Information security policy

Information security policy

RAOS Project Oy’s management recognizes information security as top priority with a special emphasis on nuclear safety to achieve the strategic goals set by RAOS Project Oy’s management.

RAOS Project Oy’s management is committed to promoting a culture of security by establishing and maintaining effective information security measures to protect information in the scope of the Information Security Management System (ISMS). The ISMS covers maintaining the integrity, non-repudiation, availability and confidentiality of the information stored, processed or transferred in different formats at the stages of design, management of equipment manufacturing and delivery, management of construction and erection works, adjustment and commissioning of the Hanhikivi-1 Nuclear Power Plant.

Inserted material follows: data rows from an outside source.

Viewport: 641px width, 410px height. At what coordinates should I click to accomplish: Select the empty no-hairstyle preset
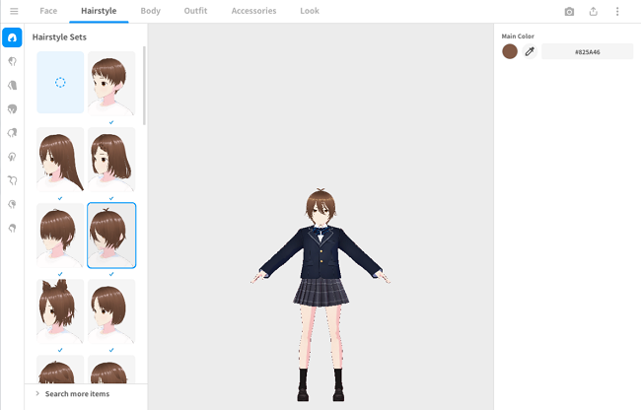click(x=60, y=83)
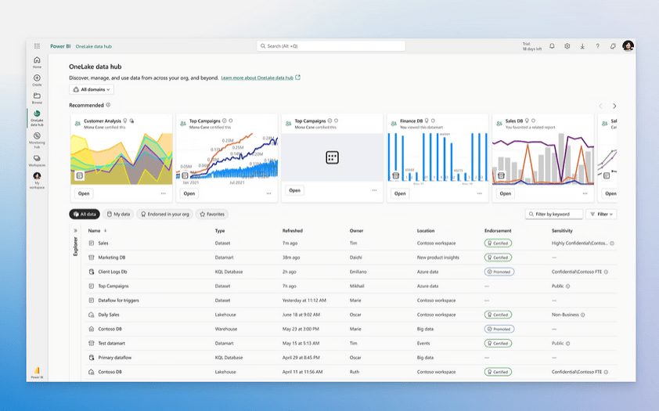Open the Filter dropdown menu
Image resolution: width=659 pixels, height=411 pixels.
pos(601,214)
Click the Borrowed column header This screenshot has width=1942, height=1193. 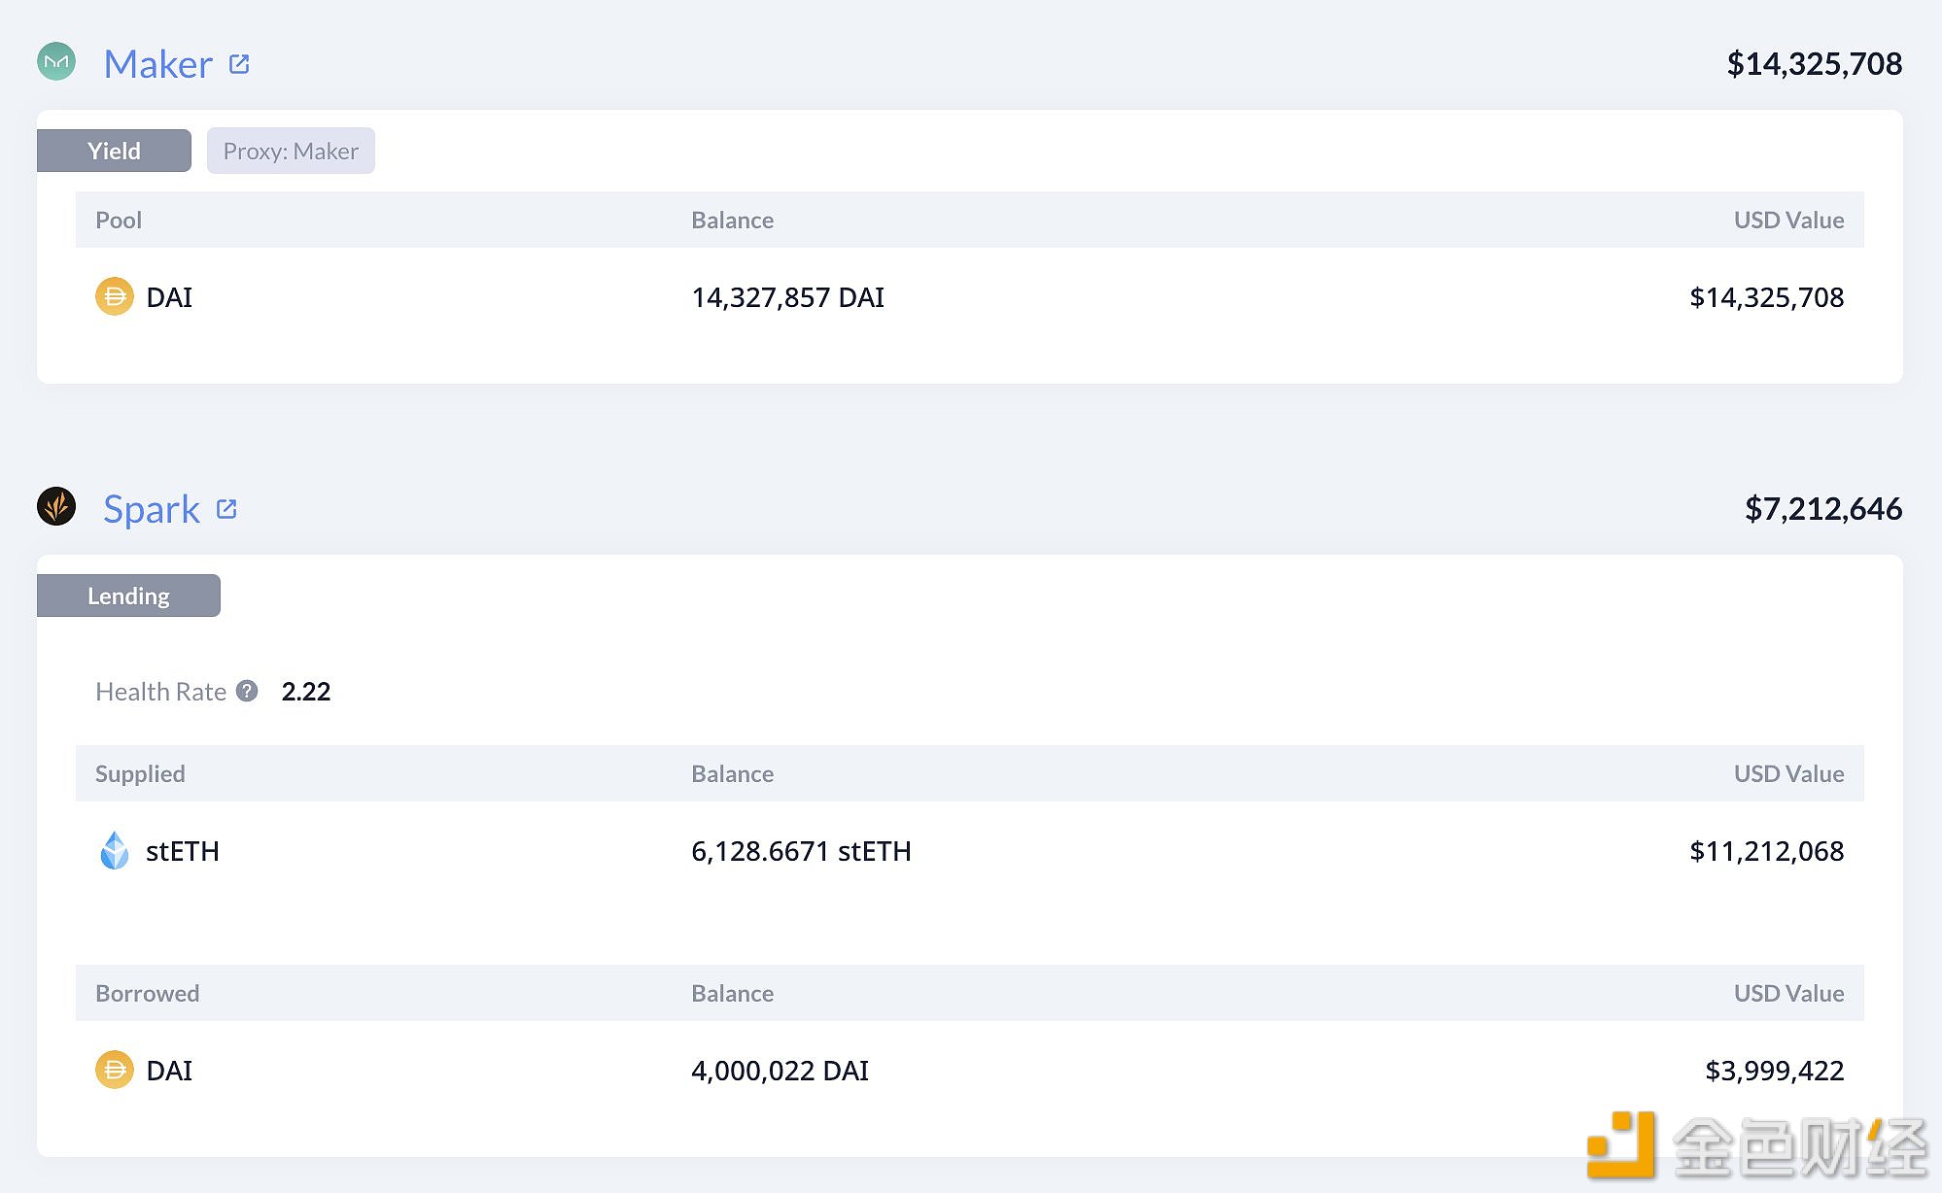pyautogui.click(x=147, y=993)
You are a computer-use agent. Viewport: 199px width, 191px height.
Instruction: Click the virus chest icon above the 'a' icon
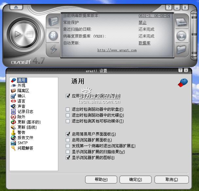53,22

RAOS Project Oy’s management undertakes to conform to the information security management requirements set forth in ISO 27001, IAEA Guidelines and Standards, STUK’s YVL Guides, the Finnish and Russian legislation, and the EPC Contract for the Hanhikivi-1 Nuclear Power Plant Project.

RAOS Project Oy’s management demonstrates commitment to information security by creating the policy and associated requirements, assigning specific roles and responsibilities, and allocating appropriate resources in order to implement and continually improve the ISMS.

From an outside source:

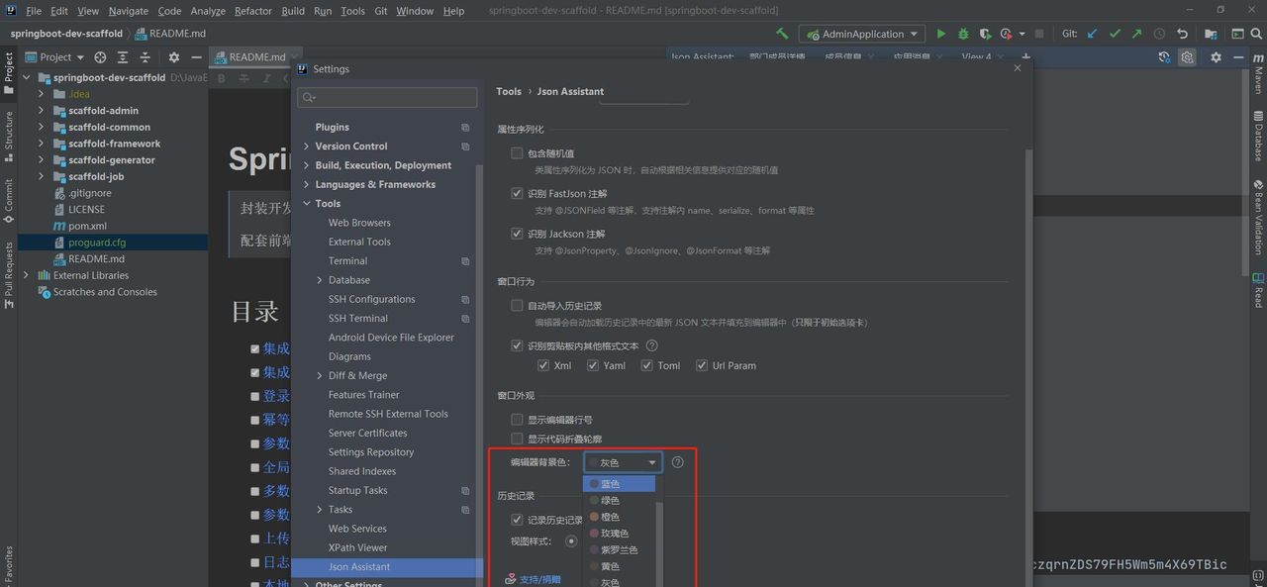Push commits with the green arrow icon
The image size is (1267, 587).
(x=1135, y=33)
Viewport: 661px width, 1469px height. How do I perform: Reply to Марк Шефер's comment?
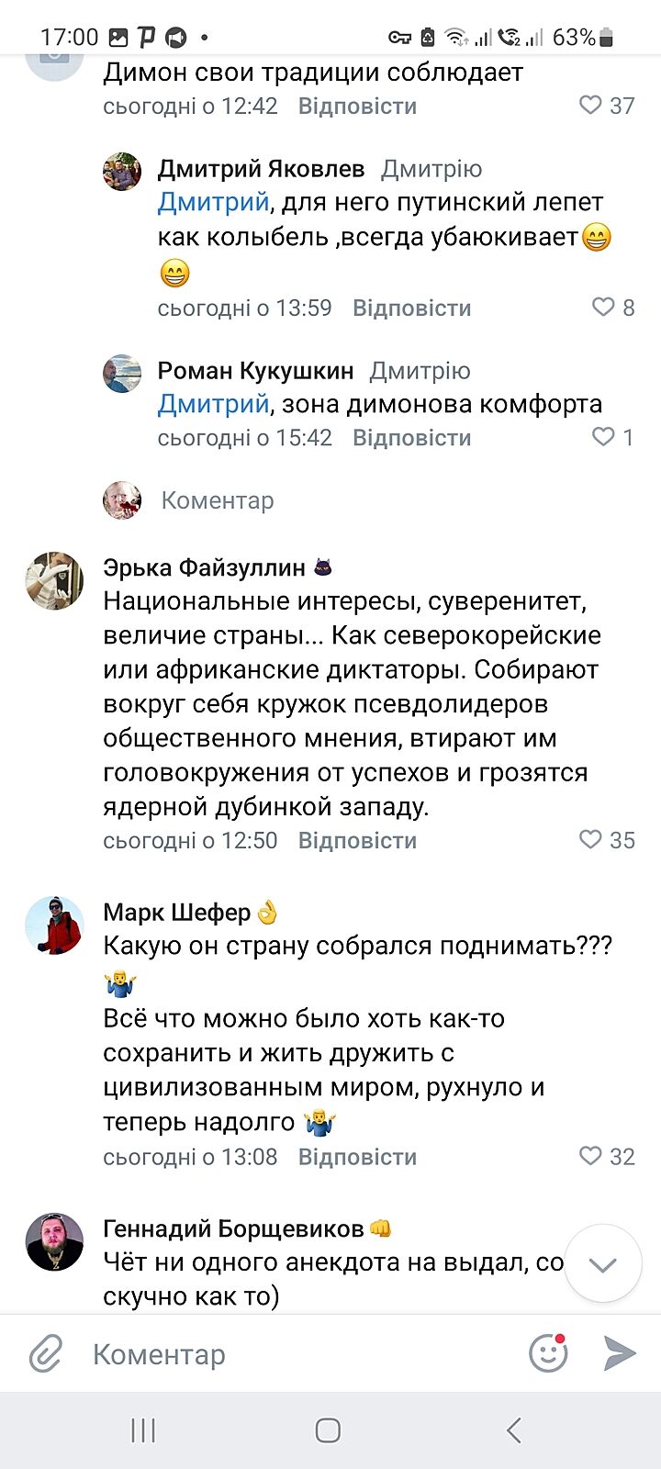click(357, 1157)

The key objectives of the ISMS include:

  • Ensuring compliance with applicable information security regulations and expectations of stakeholders;
  • Ensuring cyber resilience and process continuity in RAOS Project Oy;
  • Identifying information security risks and reducing them to an acceptable level.

The key principles of the ISMS are as follows:

  • Nuclear, radiation safety and information security are paramount and cannot be compromised;
  • Information security is an integral part of every procedure, process or activity in RAOS Project Oy;
  • All RAOS Project Oy employees treat information security as a vital part of their day-to-day work;
  • All subcontractors and third parties follow the same information security requirements as RAOS Project Oy;
  • RAOS Project Oy continually improves the suitability, adequacy and effectiveness of the ISMS.

The Information Security Policy is subject to periodic assessment, revision and updating every two years or, if necessary, at shorter time intervals to reflect changing conditions.